Enterotype of samples validates the result of `estimate_k`.
``` r
rest <- read.table(system.file('extdata', 'enterotype.txt', package = 'mbOmic'))
rest <- rest[samples(dat),]
table(res2$verOptCluster, rest$ET)
# ET_B ET_F ET_P
# 1 0 21 19
# 2 67 5 0
# 3 0 0 40
# 4 3 123 0
```
`enterotyping` function can estimate the enterotype using the `bSet` class.
``` r
ret=enterotyping(dat, res2$verOptCluster)
ret
# $enterotypes
# Enterotype max which cluster
# 1: Bacteroides 0.36724946 2 cluster 2
# 2: Prevotella 0.29692944 3 cluster 3
# 3: Ruminococcus 0.02416713 4 cluster 4
#
# $data
# Samples Enterotype cluster
# 1: MH0087 Bacteroides cluster 2
# 2: MH0156 Bacteroides cluster 2
# 3: MH0444 Bacteroides cluster 2
# 4: MH0333 Bacteroides cluster 2
# 5: MH0233 Bacteroides cluster 2
# ---
# 234: MH0012 Ruminococcus cluster 4
# 235: MH0415 Ruminococcus cluster 4
# 236: MH0457 Ruminococcus cluster 4
# 237: MH0442 Ruminococcus cluster 4
# 238: MH0448 Ruminococcus cluster 4
#
# $UnIdentifiedSamples
# [1] "MH0277" "MH0161" "MH0046" "MH0175" "MH0152" "MH0104" "MH0151" "MH0189"

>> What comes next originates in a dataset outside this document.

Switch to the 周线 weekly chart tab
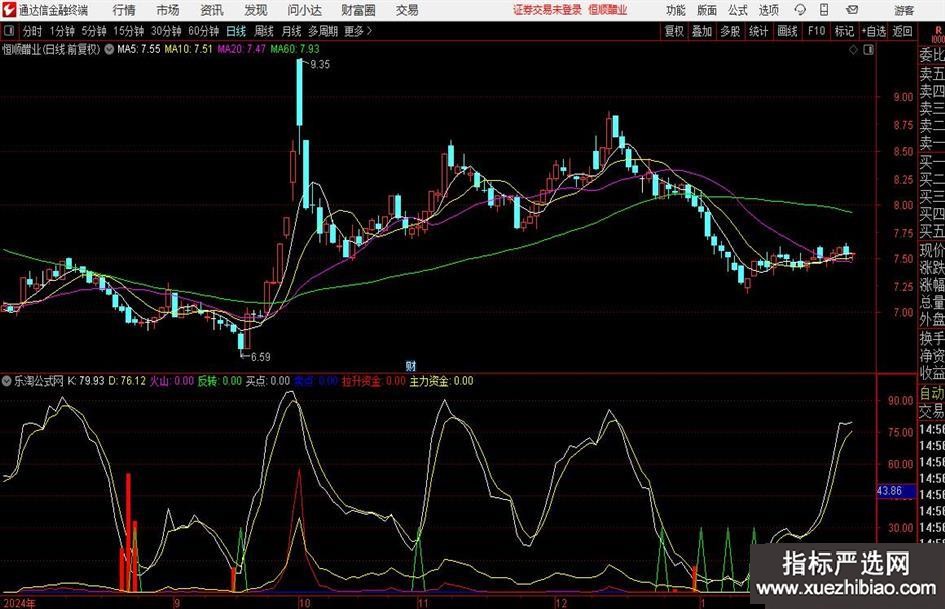 coord(264,31)
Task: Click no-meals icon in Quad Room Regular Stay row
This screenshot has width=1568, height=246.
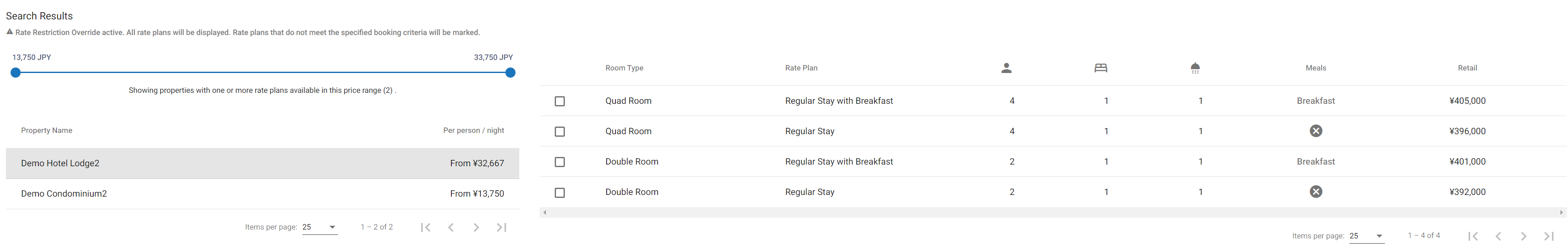Action: click(1315, 131)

# [9] "MH0030" "MH0157" "MH0063" "MH0075" "MH0141" "MH0169" "MH0050" "MH0286"
# [17] "MH0096" "MH0053" "MH0217" "MH0098" "MH0009" "MH0197" "MH0065" "MH0173"
# [25] "MH0168" "MH0070" "MH0077" "MH0288" "MH0200" "MH0031" "MH0183" "MH0132"
# [33] "MH0144" "MH0124" "MH0430" "MH0276" "MH0407" "MH0428" "MH0126" "MH0447"
```